The bone marrow edema syndrome (BMES) is a severely disabling pain syndrome without a definite treatment and refers to transient clinical conditions with unknown pathogenic mechanism, such as transient osteoporosis of the hip, regional migratory osteoporosis, and reflex sympathetic dystrophy. Magnetic resonance imaging is used for early diagnosis and monitoring of its progression. Early differentiation from other aggressive conditions with longterm sequelae is essential in order to avoid unnecessary treatment. The aim of this monocentric trial was to test the efficacy and the safety of amino-bisphosphonate neridronate administered in two different regimens in patients with BMES.

192 patients with BMES secondary to osteoarthritis localized in the knee, hip, wrist or foot were randomly assigned to intravenous (iv) infusion of 100 mg neridronate given four times over 10 days (Group A, 72 subjects) or alternatively to iv infusions of 100 mg every 21 days over 3 months (Group B, 120 subjects). Magnetic resonance image (MRI) was performed at baseline and after 180 days. We assessed a 0-100 mm pain visual analogue scale (VAS) in each patient, too. Outcomes were MRI changes and VAS changes. A control group (35 patients) was enrolled too, treated conservatively with non-steroidal anti-inflammatory drugs and articular rest.

We observed a significant improvement in MRI with the resolution of bone marrow lesions present at the baseline (P<0.01), without a significant difference between Group A and Group B. The VAS score decreased significantly during the study in both groups (P<0.05) without a significant difference between the two treatment groups (P>0.1). Both groups showed a significant clinical and radiologic improvement compared with the control group (P<0.001).

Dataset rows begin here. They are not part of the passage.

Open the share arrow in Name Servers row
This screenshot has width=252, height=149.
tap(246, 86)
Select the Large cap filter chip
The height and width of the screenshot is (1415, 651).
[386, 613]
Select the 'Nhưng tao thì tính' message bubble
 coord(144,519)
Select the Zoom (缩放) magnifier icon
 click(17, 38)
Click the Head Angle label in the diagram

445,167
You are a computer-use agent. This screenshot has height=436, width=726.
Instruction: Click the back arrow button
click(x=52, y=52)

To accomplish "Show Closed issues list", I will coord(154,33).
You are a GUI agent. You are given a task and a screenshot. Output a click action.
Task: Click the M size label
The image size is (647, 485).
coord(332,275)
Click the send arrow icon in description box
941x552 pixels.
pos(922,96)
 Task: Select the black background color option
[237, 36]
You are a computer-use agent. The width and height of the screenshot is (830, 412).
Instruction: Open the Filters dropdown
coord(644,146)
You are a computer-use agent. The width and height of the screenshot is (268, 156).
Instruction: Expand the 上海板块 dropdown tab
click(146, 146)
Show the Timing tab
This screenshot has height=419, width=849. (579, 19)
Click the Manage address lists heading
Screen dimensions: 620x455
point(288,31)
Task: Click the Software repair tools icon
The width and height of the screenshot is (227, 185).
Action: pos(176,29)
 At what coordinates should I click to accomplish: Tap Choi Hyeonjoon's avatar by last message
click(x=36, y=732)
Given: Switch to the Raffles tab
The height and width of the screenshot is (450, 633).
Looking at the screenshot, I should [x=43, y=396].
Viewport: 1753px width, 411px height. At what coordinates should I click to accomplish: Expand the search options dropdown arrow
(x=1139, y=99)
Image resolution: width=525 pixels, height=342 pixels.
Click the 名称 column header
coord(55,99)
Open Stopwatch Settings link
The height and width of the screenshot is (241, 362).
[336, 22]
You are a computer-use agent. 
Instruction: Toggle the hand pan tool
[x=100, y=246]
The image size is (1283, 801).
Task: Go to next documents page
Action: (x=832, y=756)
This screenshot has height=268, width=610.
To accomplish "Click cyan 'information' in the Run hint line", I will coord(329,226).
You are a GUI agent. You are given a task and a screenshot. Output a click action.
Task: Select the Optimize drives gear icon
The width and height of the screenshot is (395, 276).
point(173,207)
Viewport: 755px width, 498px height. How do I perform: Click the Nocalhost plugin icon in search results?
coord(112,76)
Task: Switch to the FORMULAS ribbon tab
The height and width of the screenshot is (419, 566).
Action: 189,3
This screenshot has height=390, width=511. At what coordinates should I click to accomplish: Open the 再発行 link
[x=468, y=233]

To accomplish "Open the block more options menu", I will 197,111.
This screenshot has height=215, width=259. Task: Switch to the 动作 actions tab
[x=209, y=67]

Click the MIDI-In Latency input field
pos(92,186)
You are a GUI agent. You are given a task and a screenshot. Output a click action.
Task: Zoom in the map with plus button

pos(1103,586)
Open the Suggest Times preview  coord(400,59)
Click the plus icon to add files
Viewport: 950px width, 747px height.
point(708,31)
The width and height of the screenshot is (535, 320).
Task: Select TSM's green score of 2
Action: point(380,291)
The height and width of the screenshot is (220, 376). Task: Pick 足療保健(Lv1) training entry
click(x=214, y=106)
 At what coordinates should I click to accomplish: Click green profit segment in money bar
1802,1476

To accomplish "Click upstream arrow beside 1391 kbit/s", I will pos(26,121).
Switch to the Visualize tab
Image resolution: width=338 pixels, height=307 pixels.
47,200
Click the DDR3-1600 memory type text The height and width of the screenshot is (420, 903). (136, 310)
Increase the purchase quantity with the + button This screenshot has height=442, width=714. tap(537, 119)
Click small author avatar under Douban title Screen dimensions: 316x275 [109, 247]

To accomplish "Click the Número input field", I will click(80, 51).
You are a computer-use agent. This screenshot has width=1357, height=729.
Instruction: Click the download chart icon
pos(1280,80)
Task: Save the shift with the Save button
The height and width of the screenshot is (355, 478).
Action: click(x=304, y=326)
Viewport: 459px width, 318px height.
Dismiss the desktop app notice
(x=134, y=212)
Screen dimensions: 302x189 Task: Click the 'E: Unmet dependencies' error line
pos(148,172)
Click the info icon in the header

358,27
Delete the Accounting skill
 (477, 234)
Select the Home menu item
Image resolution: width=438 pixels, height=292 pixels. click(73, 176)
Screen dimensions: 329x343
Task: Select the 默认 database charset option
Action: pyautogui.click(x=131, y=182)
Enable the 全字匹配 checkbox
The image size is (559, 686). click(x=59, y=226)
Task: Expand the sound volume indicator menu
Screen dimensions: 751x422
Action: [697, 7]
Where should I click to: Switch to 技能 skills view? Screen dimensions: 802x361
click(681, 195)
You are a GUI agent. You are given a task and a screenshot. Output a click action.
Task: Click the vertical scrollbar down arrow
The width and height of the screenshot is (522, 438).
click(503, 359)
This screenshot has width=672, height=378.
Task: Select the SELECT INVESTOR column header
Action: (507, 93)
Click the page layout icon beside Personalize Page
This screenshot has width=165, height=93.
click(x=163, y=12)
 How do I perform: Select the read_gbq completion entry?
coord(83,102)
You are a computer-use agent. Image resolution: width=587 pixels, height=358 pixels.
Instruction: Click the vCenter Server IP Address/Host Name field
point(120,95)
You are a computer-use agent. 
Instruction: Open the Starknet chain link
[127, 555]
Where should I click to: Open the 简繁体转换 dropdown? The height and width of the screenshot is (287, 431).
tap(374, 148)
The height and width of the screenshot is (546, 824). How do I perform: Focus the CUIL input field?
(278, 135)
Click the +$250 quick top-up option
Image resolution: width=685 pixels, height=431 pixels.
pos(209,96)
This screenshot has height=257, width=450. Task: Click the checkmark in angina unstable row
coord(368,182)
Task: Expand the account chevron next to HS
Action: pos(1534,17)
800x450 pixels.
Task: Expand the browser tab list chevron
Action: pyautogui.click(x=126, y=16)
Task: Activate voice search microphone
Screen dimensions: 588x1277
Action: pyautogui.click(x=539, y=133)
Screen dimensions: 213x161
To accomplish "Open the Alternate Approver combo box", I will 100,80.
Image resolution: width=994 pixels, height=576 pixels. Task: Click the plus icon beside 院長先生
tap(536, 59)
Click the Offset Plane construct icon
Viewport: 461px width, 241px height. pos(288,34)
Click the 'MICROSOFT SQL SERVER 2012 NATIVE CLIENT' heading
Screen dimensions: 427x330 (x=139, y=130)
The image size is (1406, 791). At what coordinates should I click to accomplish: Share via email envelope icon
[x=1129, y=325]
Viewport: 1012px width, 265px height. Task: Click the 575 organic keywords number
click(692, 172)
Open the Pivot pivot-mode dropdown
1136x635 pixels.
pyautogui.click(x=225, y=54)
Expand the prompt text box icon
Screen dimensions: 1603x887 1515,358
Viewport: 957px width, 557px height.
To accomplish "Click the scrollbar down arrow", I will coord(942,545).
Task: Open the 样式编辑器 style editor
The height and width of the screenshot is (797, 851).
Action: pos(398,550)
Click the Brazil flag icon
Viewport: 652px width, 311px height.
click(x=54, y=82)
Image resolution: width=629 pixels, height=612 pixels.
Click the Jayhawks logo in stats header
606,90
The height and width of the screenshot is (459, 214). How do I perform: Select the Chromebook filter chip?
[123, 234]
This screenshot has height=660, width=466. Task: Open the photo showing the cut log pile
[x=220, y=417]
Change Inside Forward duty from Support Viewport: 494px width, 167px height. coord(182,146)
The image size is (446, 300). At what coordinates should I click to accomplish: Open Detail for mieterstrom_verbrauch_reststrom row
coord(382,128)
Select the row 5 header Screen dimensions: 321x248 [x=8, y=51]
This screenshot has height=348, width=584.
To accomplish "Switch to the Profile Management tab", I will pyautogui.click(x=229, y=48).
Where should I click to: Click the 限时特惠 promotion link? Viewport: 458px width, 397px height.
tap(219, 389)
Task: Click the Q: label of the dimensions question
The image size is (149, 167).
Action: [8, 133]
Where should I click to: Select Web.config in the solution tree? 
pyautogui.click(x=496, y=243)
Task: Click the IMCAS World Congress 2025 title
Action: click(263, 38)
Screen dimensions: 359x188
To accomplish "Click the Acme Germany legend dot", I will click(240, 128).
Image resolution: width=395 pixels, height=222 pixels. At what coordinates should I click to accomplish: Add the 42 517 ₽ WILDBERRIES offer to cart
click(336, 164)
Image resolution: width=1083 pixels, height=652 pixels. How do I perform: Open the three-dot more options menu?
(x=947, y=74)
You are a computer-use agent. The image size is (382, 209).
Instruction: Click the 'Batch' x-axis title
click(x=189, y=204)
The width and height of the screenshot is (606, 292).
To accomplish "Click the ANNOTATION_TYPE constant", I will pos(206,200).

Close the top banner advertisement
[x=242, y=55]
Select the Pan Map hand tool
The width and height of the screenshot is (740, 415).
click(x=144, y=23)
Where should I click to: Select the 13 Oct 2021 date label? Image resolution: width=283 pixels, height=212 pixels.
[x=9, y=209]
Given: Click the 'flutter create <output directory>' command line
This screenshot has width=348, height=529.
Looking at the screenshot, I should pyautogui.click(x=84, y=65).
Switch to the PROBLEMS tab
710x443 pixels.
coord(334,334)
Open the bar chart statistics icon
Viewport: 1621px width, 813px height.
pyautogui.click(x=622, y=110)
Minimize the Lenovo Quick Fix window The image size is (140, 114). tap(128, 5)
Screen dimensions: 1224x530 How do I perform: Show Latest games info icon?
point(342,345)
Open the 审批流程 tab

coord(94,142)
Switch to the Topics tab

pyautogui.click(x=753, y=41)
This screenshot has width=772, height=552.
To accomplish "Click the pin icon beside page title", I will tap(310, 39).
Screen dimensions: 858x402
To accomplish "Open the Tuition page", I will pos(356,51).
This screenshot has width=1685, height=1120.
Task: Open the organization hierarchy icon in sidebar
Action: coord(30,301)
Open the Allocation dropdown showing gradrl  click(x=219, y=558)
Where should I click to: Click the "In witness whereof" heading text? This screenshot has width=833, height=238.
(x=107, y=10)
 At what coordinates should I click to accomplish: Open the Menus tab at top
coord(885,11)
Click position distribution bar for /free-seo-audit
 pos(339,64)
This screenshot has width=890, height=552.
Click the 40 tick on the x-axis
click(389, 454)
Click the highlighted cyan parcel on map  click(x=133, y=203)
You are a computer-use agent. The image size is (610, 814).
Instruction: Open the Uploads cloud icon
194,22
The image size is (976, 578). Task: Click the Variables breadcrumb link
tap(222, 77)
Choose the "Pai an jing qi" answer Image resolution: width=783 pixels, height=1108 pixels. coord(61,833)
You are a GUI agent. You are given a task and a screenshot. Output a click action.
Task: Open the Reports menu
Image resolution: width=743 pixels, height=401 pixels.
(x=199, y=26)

In patients with BMES, the infusions of neridronate 100 mg every 21 days over 3 months or alternately every 3 days over 10 days were associated with clinically relevant and persistent benefits without significant differences between the two treatment schedules. These results provide conclusive evidence that the use of bisphosphonates, at appropriate doses, is the treatment of choice in BMES.